Bug 111424 - Use a bitfield instead of TextPosition to save bytes in CompactToken
Summary: Use a bitfield instead of TextPosition to save bytes in CompactToken
Status: NEW
Alias: None
Product: WebKit
Classification: Unclassified
Component: New Bugs (show other bugs)
Version: 528+ (Nightly build)
Hardware: Unspecified Unspecified
: P2 Normal
Assignee: Nobody
URL:
Keywords:
Depends on:
Blocks: 111645
  Show dependency treegraph
 
Reported: 2013-03-05 04:53 PST by Eric Seidel (no email)
Modified: 2013-03-06 16:45 PST (History)
2 users (show)

See Also:


Attachments

Note You need to log in before you can comment on or make changes to this bug.
Description Eric Seidel (no email) 2013-03-05 04:53:46 PST
Use a bitfield instead of TextPosition to save bytes in CompactToken

We could use the remaining 25-bits left over from the other bitfields in CompactToken to save 4 bytes in CompactToken.

We have a lot of CompactTokens while parsing a Document, so keeping them small seems important. :)

We'll have to verify with a perf test (telemetry?) to make sure that this is actually a win.
Comment 1 Eric Seidel (no email) 2013-03-05 13:56:49 PST
Because the TextPosition is both a column and a line, we can't split 25 bits between both and have any sort of reasonable sized page handling.

So I think we should use an offset instead.  That's slightly more complicated, but will allow us to handle basically any sized page with ease.

The idea would be that each chunk would contain a TextPosition, which is the starting position for that chunk.

Each token would contain a 12 bit line-offset (4095 lines) and a 13 bit column offset (8191 columns).

I could imagine pages breaking past those intra-token offset limits with very long character tokens, but I expect that to be very rare.

Saving 8 bytes storage for every token we process is likely to be worth the code complexity, but again, we'd have to perf test.
Comment 2 Eric Seidel (no email) 2013-03-05 14:00:00 PST
(In reply to comment #1)
> I could imagine pages breaking past those intra-token offset limits with very long character tokens, but I expect that to be very rare.
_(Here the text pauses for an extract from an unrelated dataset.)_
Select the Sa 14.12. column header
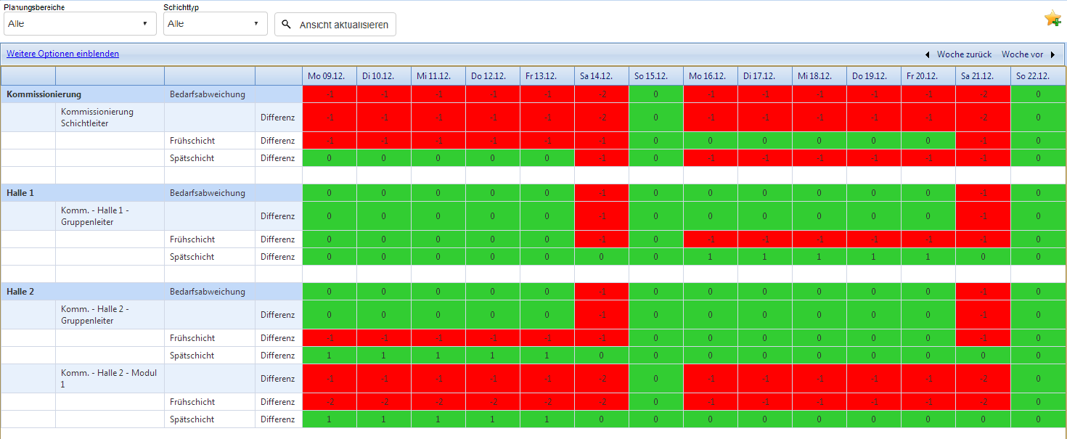pyautogui.click(x=602, y=76)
Oh, I should also note, that to blow past those limits you would need your entire character token to be delivered to the parser in a single chunk from the network (unless it was loaded from the cache or a file:url when the whole document is parsed at once).
Comment 3 Eric Seidel (no email) 2013-03-05 14:01:50 PST
This makes me wonder if the tokenizer shouldn't be smart enough to yield character tokens after a certain size anyway. :)  Probably not worth the if in such a hot branch, but could save a bunch of reallocs for increasingly large buffers.
Comment 4 Adam Barth 2013-03-05 14:04:33 PST
Do we know that saving space in CompactHTMLToken is important?
Comment 5 Eric Seidel (no email) 2013-03-05 14:09:12 PST
(In reply to comment #4)
> Do we know that saving space in CompactHTMLToken is important?

We do not.  That data is a precursor to this work.  For example if we were to see a change from Tony's XSSInfo pointer removal we might be more exited about this change.
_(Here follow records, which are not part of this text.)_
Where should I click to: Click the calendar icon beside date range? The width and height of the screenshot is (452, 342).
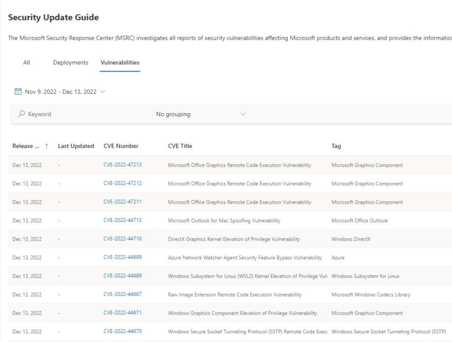coord(18,92)
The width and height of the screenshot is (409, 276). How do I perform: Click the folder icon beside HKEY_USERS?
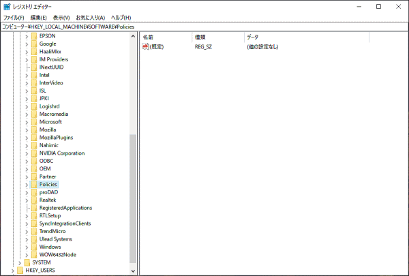20,270
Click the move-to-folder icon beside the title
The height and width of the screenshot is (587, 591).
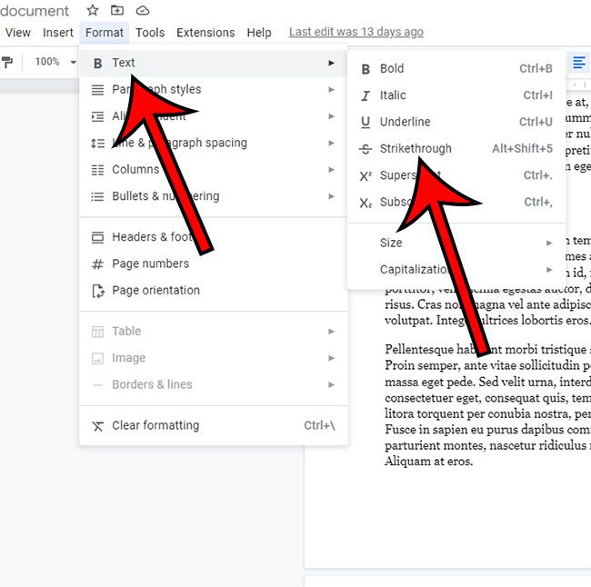pos(117,10)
Since we process tokens in 1000 token chunks, this bug is about saving 8 bytes per token or 8k of memory per chunk.  It's not clear to me if that would be a win or not.
Comment 6 Eric Seidel (no email) 2013-03-05 14:11:47 PST
One could easily test by just simply removing the TextPosition member and running a benchmark. It's not clear which benchmark would show this, since the run-perf-test ones are currently blocked on bug 107236.